**Daten zum Auffinden sichtbarer Ziele**
====

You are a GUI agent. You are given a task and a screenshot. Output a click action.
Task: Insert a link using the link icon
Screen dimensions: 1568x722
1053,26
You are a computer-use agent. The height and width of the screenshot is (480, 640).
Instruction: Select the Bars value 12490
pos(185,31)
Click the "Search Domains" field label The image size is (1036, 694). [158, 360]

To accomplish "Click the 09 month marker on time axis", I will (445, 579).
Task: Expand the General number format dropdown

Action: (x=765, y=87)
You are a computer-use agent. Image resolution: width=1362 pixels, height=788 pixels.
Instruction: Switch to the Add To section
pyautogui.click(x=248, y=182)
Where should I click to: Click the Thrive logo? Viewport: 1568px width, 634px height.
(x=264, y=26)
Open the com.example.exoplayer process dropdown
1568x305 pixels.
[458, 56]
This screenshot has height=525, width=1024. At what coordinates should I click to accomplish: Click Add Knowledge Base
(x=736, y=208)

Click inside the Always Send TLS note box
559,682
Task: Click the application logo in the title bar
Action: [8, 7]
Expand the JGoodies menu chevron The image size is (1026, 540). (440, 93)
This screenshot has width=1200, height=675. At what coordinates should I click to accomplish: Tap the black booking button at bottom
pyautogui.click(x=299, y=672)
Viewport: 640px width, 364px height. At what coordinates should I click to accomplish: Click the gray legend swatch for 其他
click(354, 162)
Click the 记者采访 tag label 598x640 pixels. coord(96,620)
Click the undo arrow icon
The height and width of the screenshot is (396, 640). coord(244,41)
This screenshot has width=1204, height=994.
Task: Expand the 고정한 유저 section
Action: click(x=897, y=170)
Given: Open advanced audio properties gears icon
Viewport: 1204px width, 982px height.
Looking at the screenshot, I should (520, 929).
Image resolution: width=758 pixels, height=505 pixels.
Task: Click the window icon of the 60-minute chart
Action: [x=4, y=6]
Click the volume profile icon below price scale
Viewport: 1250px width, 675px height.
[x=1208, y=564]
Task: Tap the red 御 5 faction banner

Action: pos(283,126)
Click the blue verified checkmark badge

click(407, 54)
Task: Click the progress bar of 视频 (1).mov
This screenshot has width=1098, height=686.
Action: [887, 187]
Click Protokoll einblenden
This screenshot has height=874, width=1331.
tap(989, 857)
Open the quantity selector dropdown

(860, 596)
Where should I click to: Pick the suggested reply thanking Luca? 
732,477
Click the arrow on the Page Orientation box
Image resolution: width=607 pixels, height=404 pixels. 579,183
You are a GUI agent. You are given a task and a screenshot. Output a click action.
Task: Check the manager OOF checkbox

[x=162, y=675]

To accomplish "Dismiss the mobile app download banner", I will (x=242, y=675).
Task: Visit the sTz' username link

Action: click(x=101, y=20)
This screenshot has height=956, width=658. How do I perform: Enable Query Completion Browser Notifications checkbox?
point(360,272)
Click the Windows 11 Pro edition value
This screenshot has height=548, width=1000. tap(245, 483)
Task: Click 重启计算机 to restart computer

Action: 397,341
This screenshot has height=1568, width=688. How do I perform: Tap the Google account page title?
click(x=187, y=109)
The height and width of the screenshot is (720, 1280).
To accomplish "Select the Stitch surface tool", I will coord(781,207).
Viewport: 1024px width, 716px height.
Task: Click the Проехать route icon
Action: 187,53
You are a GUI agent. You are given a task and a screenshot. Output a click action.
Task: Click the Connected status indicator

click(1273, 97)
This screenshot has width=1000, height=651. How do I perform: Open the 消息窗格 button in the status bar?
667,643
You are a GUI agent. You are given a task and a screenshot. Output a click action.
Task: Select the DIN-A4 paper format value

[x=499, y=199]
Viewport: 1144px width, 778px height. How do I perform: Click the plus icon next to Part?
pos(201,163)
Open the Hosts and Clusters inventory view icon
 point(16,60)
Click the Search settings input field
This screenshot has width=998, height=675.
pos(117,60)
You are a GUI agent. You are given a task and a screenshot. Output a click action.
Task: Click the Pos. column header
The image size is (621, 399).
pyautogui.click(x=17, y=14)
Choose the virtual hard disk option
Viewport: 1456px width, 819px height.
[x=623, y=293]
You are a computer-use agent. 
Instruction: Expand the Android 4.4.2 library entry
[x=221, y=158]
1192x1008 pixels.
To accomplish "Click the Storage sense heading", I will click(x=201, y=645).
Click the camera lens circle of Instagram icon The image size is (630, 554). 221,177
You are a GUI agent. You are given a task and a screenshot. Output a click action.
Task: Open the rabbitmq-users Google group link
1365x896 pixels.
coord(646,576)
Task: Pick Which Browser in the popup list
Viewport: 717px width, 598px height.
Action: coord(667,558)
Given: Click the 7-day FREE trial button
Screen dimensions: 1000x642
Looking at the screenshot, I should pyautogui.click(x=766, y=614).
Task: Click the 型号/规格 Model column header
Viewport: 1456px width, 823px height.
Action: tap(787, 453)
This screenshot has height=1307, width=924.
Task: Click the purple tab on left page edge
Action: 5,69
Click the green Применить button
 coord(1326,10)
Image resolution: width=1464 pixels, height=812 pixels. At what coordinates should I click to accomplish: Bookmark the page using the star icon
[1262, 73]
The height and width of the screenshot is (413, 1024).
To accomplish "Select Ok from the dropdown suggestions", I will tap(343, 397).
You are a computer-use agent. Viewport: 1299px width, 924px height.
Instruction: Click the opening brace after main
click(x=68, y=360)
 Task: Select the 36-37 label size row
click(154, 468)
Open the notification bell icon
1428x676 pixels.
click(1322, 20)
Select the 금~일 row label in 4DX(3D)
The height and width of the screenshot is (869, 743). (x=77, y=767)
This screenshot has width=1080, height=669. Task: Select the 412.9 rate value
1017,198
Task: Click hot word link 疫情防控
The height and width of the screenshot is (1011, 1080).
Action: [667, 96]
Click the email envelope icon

====

**DEINE AUFGABE**
Bearbeite in der Auflistung alles von der Zeile mit „Task: Tap the red 御 5 faction banner“ bis hinunter zur Zeile mit „point(360,272)“, indem du „checkbox“ durch „toggle“ ersetzt. Gib nur diese Zeilen wieder und lass sonst alles unverändert.

**ERGEBNIS DER AUFGABE**
Task: Tap the red 御 5 faction banner

Action: pos(283,126)
Click the blue verified checkmark badge

click(407, 54)
Task: Click the progress bar of 视频 (1).mov
This screenshot has width=1098, height=686.
Action: [887, 187]
Click Protokoll einblenden
This screenshot has height=874, width=1331.
tap(989, 857)
Open the quantity selector dropdown

(860, 596)
Where should I click to: Pick the suggested reply thanking Luca? 
732,477
Click the arrow on the Page Orientation box
Image resolution: width=607 pixels, height=404 pixels. 579,183
You are a GUI agent. You are given a task and a screenshot. Output a click action.
Task: Check the manager OOF toggle

[x=162, y=675]

To accomplish "Dismiss the mobile app download banner", I will (x=242, y=675).
Task: Visit the sTz' username link

Action: click(x=101, y=20)
This screenshot has height=956, width=658. How do I perform: Enable Query Completion Browser Notifications toggle?
point(360,272)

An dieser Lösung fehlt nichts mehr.